ACTIVITY 1
List every place name that appears in the article below about genetically modified grass in Oregon.
ACTIVITY 2
In the article below about genetically modified grass in Oregon, which company let the engineered grass escape from its test beds?
ACTIVITY 3
Pick up the article below about genetically modified grass in Oregon and continue it past its final sentence.

[SELECTED TEXT]

Mutant Grass Is Terrorising Oregon

Mutant Grass Is Terrorising Oregon

You probably didn’t know that the state of Oregon is the self-professed grass seed capital of the world. Grass, it turns out, is a fairly lucrative claim to fame, accounting for more than a billion dollars in economic activity each year in the state.

Image: Getty

But genetically modified grass that “escaped” is threatening to upend that industry. More than a decade ago, the garden giant Scotts Miracle-Gro accidentally allowed engineered grass to get away from its test beds, and in one case cross the state line from Oregon into Idaho. The herbicide-resistant greenery has since taken root in two counties in Oregon.

The genetically-modified grass not only threatens the local grass industry, but, according to US Fish and Wildlife, commercialising it could actually “jeopardise the continued existence” of two endangered plant species and would “adversely modify” the habitat of other endangered species, like Fender’s Blue Butterfly of Oregon’s Willamette Valley.

[/SELECTED TEXT]
[INPUT DATA]

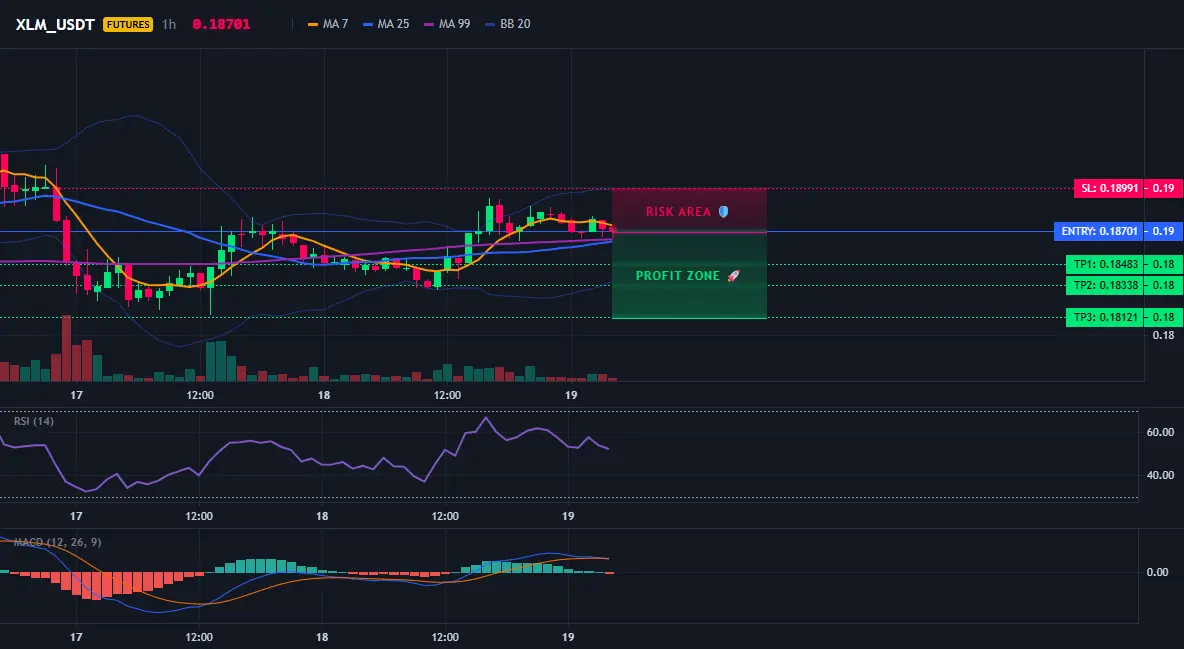Click the 12:00 time axis marker after 17
Image resolution: width=1184 pixels, height=649 pixels.
(200, 395)
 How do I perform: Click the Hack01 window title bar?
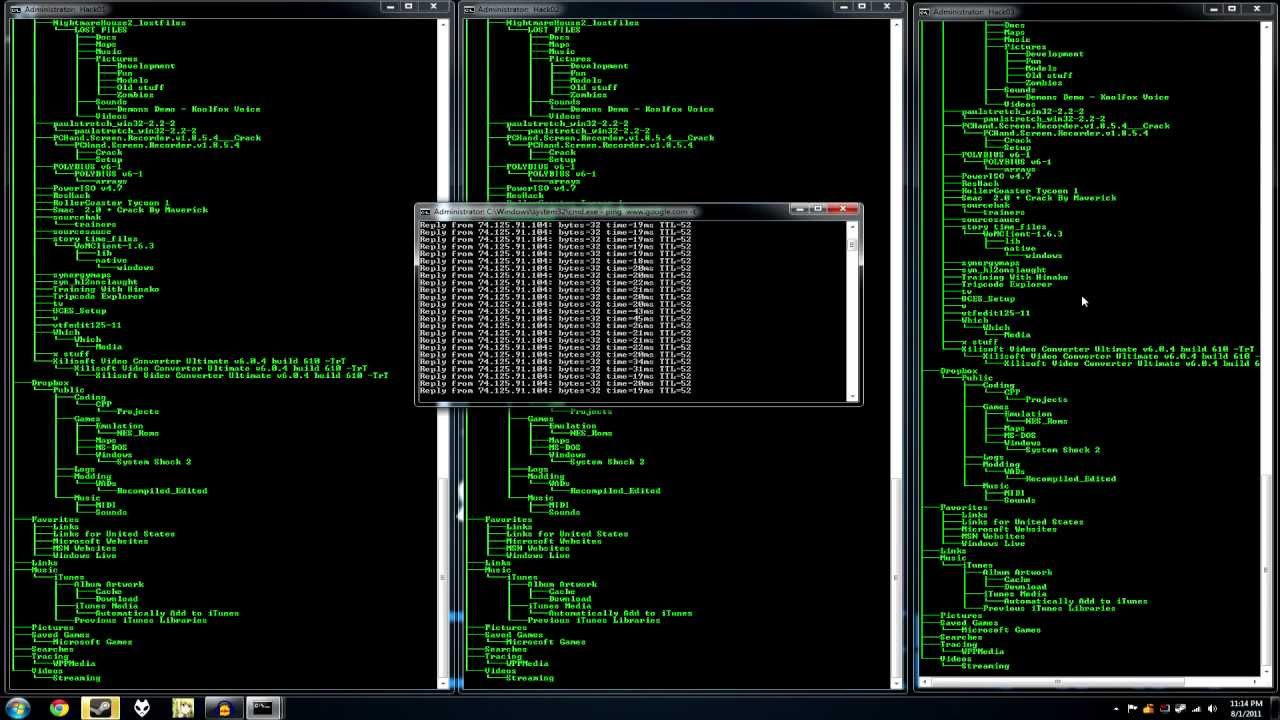point(200,9)
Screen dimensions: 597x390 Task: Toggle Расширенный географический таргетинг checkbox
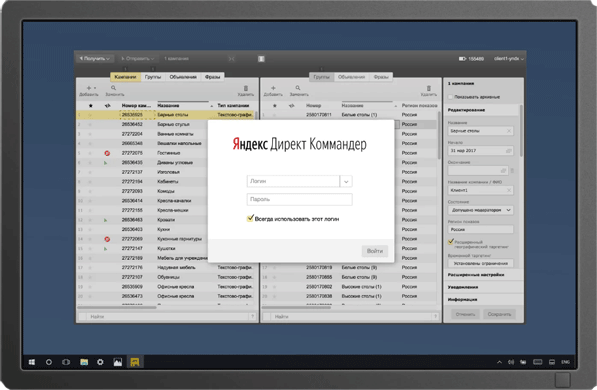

[/INPUT DATA]

ANSWER 1
Oregon, Idaho, Willamette Valley

ANSWER 2
Scotts Miracle-Gro

ANSWER 3
In 2007, the USDA fined Scotts $US500,000 ($679,193) for allowing the GMO grass to escape and held the company responsible for controlling its mess. The company has since abandoned efforts to commercialise the grass, but curiously still pushed for it to be deregulated. Even more curiously, Oregon Live reports that after over a decade of pushing back, the US federal government may give in to those wishes, potentially forcing the state to spend millions to clean up the company’s GMO grass mess for it.

The issue makes clear why, in our time of easier-than-ever genetic engineering, it’s so important to come up with safeguards to prevent lab-made disasters from wreaking havoc in the wild. In agriculture, fiascos like Oregon’s Terror of the Grass are not unheard of. The use of genetically engineered crops on farms is, of course, nothing new, and sometimes things go awry. Last year, for example, Midwest corn farmers launched a class-action lawsuit against Syngenta AG, alleging that the company’s genetically modified corn had contaminated fields of non-GMO corn and cost them billions of dollars in the process.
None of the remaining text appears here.